What we really need, is for the amateurs to clear the floor.
— Bill James
What do you get when people actually listen to Bill James? Michael Schell’s book Baseball’s All-Time Best Sluggers: Adjusted Batting Performance from Strikeouts to Home Runs. Schell is certainly no amateur, he’s a professor of biostatistics at UNC and an example of what can happen when you design your own table-top baseball game as a child. I was nothing short of blown away by Schell’s book. This is serious sabermetrics. It’s complicated, but only because the complications are necessary to find the answers Schell is looking for. He does a magnificent job of making the case for the adjustments he chooses. If you are a bit wary of statistics, you probably won’t want to read about the minutia of the adjustments, but you don’t need to understand the statistical techniques to know why he’s doing what he’s doing. And trust me, if he was doing it wrong Princeton University Press wouldn’t be the publisher.
Schell begins by laying out his plan for the book. The end result is to compile rankings of the 100 greatest career and individual season “sluggers” in baseball history for hits, doubles, triples, doubles-plus-triples (DPT), home runs, runs, rbi, walks, strikeouts, stolen bases, OBP, SLG, and OPS. But, the end result of Schell’s analysis is the development of Event-Specific Batting Runs (ESBR) and Career Batter Rating (CBR), with positional adjustments, to generate the final rankings.
The adjustments that Schell makes are obvious to those familiar with “best ever” debates: seasonal variations, park effects, the talent pool of the leagues, and aging. However, the methods for making these adjustments are not so obvious and are the key to making this book an important contribution to sabermetrics. While the most simple transformations for comparing players across eras is a comparison to the mean, Schell also looks at the variance, skewness, and kurtosis of the events to compare hitters across playing conditions. The most technical tools Schell uses are piecewise linear regression (to evaluate playing eras) and multiple changepoint regression (for park effects). And both methods are clearly explained (just an explanation for interpretation not a technical explanation) in the appendices. One of the best features of the book is the tables of park effects by events for all ball parks in different eras. The park effects are not just for runs or home runs, but Schell breaks them out by offensive category — runs, batting average, DPT, doubles, triples, walks, strikeouts, and home runs by handedness of the batter are all included. The numbers for ever year don’t exist for all parks, but this is the most thorough record of these effects available. These tables alone justify purchasing the book.

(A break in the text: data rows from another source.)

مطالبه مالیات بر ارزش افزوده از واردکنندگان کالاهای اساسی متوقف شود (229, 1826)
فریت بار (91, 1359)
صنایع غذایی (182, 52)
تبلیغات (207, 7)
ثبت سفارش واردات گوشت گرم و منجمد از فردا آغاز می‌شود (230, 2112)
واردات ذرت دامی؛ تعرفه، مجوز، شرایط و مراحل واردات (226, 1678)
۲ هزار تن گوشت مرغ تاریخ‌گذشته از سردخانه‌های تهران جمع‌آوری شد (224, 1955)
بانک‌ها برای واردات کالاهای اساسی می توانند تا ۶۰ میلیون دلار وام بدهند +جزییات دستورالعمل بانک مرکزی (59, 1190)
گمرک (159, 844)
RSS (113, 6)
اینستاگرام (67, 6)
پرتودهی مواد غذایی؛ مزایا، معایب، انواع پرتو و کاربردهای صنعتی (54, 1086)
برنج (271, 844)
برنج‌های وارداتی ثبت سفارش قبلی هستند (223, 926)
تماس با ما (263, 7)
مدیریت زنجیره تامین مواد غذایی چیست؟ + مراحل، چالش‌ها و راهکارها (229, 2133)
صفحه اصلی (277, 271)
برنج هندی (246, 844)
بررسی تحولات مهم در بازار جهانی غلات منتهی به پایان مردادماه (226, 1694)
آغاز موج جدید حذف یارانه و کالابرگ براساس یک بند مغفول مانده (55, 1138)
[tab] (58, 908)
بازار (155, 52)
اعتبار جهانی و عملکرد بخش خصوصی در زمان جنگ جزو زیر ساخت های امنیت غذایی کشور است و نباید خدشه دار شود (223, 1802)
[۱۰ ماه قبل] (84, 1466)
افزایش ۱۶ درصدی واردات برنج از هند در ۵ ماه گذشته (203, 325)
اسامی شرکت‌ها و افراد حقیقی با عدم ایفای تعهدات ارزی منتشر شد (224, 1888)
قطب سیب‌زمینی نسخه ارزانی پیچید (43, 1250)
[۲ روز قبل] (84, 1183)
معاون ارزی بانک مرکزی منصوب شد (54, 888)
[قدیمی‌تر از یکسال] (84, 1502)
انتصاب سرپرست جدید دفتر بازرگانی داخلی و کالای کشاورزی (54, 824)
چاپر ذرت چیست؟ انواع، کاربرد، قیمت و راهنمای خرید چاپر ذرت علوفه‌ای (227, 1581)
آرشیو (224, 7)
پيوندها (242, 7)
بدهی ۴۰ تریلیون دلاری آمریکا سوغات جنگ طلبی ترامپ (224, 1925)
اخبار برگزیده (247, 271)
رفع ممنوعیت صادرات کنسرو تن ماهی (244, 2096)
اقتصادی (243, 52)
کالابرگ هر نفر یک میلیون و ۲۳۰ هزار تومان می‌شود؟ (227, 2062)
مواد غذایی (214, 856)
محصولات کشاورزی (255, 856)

The end result of all of this hard work is a group of tables to end the book. These last 80 pages present some answers to the “best ever” questions we’ve all asked. While this certainly won’t end these debates, it’s certainly a huge step in the right direction. In the conclusion, Schell even goes so far as to offer where his analysis could be improved. Schell has done a great service to the baseball analysis community, and those who are interested in sabermetrics ought to read this book. I will add that the book is more of an encyclopedia than a beach reader. It’s something you ought to keep close by while doing research, but it’s not something you want to consume cover to cover. I’ll admit that I haven’t read every word in it yet. Keep it on a bookshelf nearby, and when a question arises pick it up just to see what Schell has to say on the issue.